The world has lost a great mind, and I have no doubt she will be excoriated by some for her remarks after 9-11. The New York Review of Books has been a consistent outlet for reason in this unreasonable nation over the last few years. Both she and the NYRoB were criticized for failing to lose themselves in grief while America’s leaders shed crocodile tears.
No doubt that few, if any, of them will have the integrity to admit she told painful truths while others were exploiting those sad deaths to justify yet more and maybe even worse acts of war, torture and piggish thuggery under a thin veneer of argued necessity.

Posted by: fauxreal | Dec 28 2004 20:23 utc | 1

Goodbye Mother Sontag, one who taught me to read:
There was, first of all, the displacement of the reality onto the photographs themselves. The administration’s initial response was to say that the president was shocked and disgusted by the photographs — as if the fault or horror lay in the images, not in what they depict. There was also the avoidance of the word ”torture.” The prisoners had possibly been the objects of ”abuse,” eventually of ”humiliation” — that was the most to be admitted. ”My impression is that what has been charged thus far is abuse, which I believe technically is different from torture,” Secretary of Defense Donald Rumsfeld said at a press conference. ”And therefore I’m not going to address the ‘torture’ word.”
Words alter, words add, words subtract. It was the strenuous avoidance of the word ”genocide” while some 800,000 Tutsis in Rwanda were being slaughtered, over a few weeks’ time, by their Hutu neighbors 10 years ago that indicated the American government had no intention of doing anything.

from her piece on Abu Ghraib
It seems almost ludicrous to attempt to join a chorus when the dead I try to replace seem so much more enlightened. But I’m thinking Mother Sontag wanted to pass on her voice to many children. I guess it’s time to write.

Posted by: Citizen | Dec 28 2004 20:55 utc | 2

Yeah, she’s good. Illness as Metaphor is a mollifying read in any time of personal crisis.
But, could she ever win a “Hookie Award” (named after the intellectual traitor Sydney Hook?)

Posted by: slothrop | Dec 28 2004 22:48 utc | 3

There was a re-play of a three-hour interview with Susan Sontag on C-Span today. The interview took place just before the invasion of Iraq in March 2003. She was a brilliant woman and a true humanist.
Condolences to all of us for losing this bright light.
This is my first posting to Moon. I’ve been drinking all of your words of wisdom, humor, outrage, and grief- Bernhard, and other former bar flies from the Whiskey Bar- for quite a long time. I just wanted to express my thanks to all of you. You all are also bright lights.

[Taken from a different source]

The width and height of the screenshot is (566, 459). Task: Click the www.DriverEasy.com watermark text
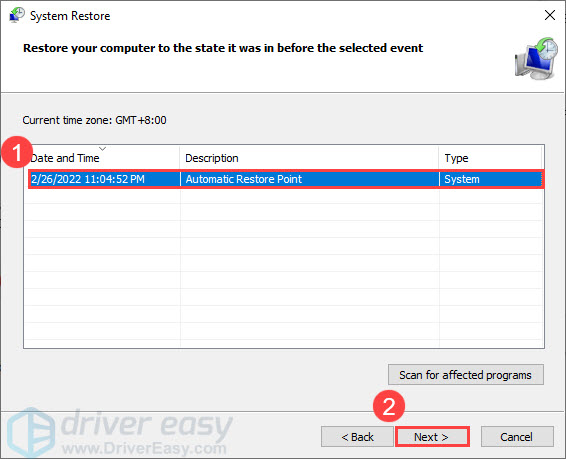coord(144,449)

Posted by: cosmic debris | Dec 29 2004 2:50 utc | 4

As susan over at Suburban Guerilla say: It’s depressing, that only in America are intellectuals considered to be unworthy of notice – except when they die, and everyone in the media gets to pretend they’re familiar with her work.
America: The proud land of the lowest common denominator.

Posted by: Uncle $cam | Dec 29 2004 5:15 utc | 5

@Uncle $cam,
How true it is, All the philosophy, litrature, music,and yes photography, is all just pissin in the wind as far as American media drivin pop culture is concerned — keepin all the fools on square one, post adolescent anguished consumerism devoid of any reflection past the Jerry Springer trailer park slug fest we call the news — Her voice was one for those few willing to move on to a garden of full color, in a black and white world — and she is missed.

Posted by: anna missed | Dec 29 2004 9:58 utc | 6

Straight from the war_nerd:
Q: How do you define terrorism?
A: Violence by people who don’t have an air force.